╭─ TEXT SECTION
He cautioned spending $100 million on transit improvements would be similar to the current situation with the Tampa Bay Rays. Roche, who voted against the measure, said there is no way $100 million would be the final cost.
"This county has spent millions of dollars over the past decades on rail studies, transportation studies ... Every study has shown it's not pragmatic," Roche said.
"I don't think we're ready for this," Roche added. "I don't think we should move forward on a $100 million ask when we have not even seen how it would be spent."
Commissioner Karen Seel voted to move forward but said her preference is to not have it on the November 2014 ballot, but rather 2015 or later.
"The ask today is to let the (Advisory Committee for Pinellas Transportation) to have this authority and come up with the ballot language and the ask," said commissioner Susan Latvala. "Do we support that? That’s what you need to vote on today."
On Feb. 8, PSTA Board President Jeff Danner wrote to county commission chair Ken Welch and the rest of the commission:
"As vice chair of PSTA, you know that the PSTA board voted 15-0 unanimously to make this request to the county at our January 23, 2013 board meeting. More than 140 members of the public attended the meeting with an overwhelming majority of the public comments supporting moving forward with this referendum.
╰─
* GOAL: List every person named in the transit excerpt. The rows that come next have no connection to the transit excerpt.
╭─ ITEMS
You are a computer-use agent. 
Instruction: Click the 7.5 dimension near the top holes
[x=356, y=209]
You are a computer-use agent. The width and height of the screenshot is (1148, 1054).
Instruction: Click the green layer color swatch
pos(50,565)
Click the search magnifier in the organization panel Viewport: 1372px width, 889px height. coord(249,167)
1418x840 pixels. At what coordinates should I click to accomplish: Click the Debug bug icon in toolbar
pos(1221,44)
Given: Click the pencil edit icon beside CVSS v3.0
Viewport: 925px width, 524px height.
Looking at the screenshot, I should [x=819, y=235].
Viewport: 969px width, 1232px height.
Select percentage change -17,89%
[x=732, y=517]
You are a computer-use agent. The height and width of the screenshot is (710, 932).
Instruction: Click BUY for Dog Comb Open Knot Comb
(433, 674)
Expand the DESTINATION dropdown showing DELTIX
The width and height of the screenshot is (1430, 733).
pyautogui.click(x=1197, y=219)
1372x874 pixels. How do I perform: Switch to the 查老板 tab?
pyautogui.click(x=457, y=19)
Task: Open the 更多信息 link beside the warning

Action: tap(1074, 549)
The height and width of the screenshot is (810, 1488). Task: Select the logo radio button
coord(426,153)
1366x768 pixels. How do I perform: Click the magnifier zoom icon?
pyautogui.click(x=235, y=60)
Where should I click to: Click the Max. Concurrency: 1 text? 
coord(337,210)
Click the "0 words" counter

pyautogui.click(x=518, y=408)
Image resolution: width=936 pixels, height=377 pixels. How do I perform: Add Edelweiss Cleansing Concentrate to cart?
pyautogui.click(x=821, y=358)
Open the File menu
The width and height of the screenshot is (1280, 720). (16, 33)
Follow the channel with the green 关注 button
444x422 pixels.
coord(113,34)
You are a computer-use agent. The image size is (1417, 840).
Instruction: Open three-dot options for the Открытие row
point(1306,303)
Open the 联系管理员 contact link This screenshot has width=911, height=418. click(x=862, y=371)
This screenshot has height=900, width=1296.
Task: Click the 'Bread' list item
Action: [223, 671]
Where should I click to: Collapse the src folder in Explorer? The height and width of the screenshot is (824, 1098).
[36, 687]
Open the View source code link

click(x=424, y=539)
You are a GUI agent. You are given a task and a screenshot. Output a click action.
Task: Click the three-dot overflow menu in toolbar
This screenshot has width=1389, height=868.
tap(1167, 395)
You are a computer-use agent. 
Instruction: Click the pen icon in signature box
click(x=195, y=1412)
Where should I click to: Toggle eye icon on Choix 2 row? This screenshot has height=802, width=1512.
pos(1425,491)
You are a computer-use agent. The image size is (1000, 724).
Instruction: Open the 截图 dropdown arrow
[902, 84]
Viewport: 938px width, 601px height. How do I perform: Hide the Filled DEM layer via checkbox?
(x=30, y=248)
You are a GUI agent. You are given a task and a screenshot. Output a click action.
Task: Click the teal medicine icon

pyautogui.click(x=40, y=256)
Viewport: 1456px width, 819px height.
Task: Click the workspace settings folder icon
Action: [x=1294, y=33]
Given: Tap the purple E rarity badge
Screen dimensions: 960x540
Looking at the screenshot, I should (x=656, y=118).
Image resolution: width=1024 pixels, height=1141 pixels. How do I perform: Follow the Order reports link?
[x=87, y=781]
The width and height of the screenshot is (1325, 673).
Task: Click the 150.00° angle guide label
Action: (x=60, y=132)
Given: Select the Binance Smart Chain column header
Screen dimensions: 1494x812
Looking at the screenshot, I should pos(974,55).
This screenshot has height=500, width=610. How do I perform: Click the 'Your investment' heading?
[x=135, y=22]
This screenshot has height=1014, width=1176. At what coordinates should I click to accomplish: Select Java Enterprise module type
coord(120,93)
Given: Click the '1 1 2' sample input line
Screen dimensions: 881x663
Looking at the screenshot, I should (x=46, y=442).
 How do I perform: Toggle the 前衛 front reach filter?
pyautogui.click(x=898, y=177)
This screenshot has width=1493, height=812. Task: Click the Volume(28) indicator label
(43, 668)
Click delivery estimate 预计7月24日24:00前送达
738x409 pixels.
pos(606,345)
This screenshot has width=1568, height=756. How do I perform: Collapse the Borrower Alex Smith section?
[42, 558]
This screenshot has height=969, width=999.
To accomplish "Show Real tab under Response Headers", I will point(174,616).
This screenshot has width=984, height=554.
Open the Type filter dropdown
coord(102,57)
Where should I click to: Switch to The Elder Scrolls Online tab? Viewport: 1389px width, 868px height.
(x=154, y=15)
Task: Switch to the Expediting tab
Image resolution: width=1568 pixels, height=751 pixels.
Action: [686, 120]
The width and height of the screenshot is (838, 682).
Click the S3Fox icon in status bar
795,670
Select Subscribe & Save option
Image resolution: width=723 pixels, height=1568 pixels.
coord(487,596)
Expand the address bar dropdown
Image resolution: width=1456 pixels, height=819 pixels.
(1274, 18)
╰─
* EXERCISE RESPONSE: Roche, Karen Seel, Susan Latvala, Jeff Danner, Ken Welch